You can tell family is important to Sean. The Delaware native spoke warmly of his parents, who came from Guyana. If you check out his Instagram page, it’s full of beautiful photos from his childhood and endless photos of his two kids and his wife, actress Aonica Laurent, who hails from New Orleans. However, there is some family tension bubbling under the surface. The question is in football. He’s a die-hard Philadelphia Eagles fan, and his wife, who hails from the Big Easy, has her own passionate relationship.
“I agree with her liking her own team…I respect that, but don’t put a New Orleans Saints jersey on my son. Or my daughter. That’s where she crossed the line, man.
He recalled buying his son an Eagles jersey and then going to take a picture of something. “I came home a few months later and he was wearing a Saints jersey. It was the height of disrespect.”
The Eagles are the only undefeated team in the league so far this season, so he has the upper hand for now.
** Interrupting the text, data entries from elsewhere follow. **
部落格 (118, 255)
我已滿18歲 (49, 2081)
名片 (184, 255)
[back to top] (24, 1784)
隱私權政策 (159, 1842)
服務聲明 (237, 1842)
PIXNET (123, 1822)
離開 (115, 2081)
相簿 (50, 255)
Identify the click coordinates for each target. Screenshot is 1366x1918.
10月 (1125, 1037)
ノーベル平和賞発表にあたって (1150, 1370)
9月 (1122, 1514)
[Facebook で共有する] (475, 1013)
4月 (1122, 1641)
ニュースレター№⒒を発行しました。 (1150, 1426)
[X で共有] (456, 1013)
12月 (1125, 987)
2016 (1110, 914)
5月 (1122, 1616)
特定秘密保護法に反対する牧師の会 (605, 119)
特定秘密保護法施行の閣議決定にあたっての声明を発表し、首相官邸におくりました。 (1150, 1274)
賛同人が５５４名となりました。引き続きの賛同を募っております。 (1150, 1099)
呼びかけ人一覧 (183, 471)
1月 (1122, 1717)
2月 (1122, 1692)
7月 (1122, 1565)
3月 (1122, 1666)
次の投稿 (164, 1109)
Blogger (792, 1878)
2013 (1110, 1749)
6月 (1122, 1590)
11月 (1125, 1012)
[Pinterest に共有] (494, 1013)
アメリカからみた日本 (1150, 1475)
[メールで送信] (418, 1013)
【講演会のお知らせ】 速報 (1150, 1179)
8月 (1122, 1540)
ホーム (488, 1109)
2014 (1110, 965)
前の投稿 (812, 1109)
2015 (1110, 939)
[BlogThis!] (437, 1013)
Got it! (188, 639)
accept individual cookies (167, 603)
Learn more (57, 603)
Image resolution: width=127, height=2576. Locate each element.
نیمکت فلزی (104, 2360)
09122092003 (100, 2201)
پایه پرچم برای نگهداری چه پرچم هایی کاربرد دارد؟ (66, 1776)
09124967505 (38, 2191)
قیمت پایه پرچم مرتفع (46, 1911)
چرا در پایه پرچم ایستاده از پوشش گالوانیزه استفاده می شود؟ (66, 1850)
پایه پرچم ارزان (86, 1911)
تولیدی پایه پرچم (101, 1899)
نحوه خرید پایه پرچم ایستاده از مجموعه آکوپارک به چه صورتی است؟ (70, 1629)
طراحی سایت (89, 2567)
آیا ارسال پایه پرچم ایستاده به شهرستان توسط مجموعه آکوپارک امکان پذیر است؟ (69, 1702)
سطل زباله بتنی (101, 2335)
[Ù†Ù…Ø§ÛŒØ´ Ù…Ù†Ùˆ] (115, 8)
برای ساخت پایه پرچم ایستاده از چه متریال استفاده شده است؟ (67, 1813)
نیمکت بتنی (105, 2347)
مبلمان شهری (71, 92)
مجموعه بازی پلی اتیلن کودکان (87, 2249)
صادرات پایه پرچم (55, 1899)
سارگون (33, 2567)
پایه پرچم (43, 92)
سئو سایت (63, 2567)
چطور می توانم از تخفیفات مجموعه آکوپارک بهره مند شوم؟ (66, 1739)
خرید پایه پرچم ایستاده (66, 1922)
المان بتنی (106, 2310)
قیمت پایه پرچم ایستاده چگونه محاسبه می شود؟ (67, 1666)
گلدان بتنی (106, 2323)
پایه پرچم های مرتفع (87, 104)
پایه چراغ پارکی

I imagine he had Randall Cunningham, Donovan McNabb or Brian Dawkins jerseys in his house, but growing up he idolized James Bond. He now calls Sidney Poitier’s character “In the Heat of the Night” his “spirit animal” because he grew up as a lonely black kid in a white neighborhood.

“He reminded me of myself when he went down to that all-white town and had to deal with all that stuff and all the expectations and all the lack of respect… He was a detective. He came here to do a job and everyone tried to treat him like he was less than because he was black,” he said.
As an athlete myself, I can relate to the way he approaches his craft. He emphasized that his ability to perform was based on solid foundations: Training. Acting lessons. voice. Speech Movement. Breath. Dance.
“Everything I’ve done in my career has been based on my training — really, I just have the confidence that I can handle any kind of material,” he said.
Sometimes this includes a love scene. His description of this process sounds quite clinical, revealing some very unsexy Hollywood truths.
He called his on-screen sex scenes “painting by numbers”. But now it’s even more so because there’s an intimacy coordinator right there to make sure everyone feels respected and no one feels forced. They’re there with, like, peppermints between scenes … they have a spray … so nobody feels like, you know, a victim in any way,” he said. “Even from bad breath.”
Detroit native Jaylen Rose was a member of the University of Michigan’s iconic Fab Five that rocked the college world in the early 1990s. He played 13 seasons in the NBA before becoming a media personality. Rose is currently an analyst for “NBA Countdown” and “Get Up” and co-host of “Jalen & Jacoby.” He is the executive producer of “The Fab Five” for ESPN’s “30 for 30” series, the author of the bestseller “Got To Give the People What They Want,” a fashion tastemaker and co-founder of the Jalen Rose Leadership Academy, a public charter school in his hometown.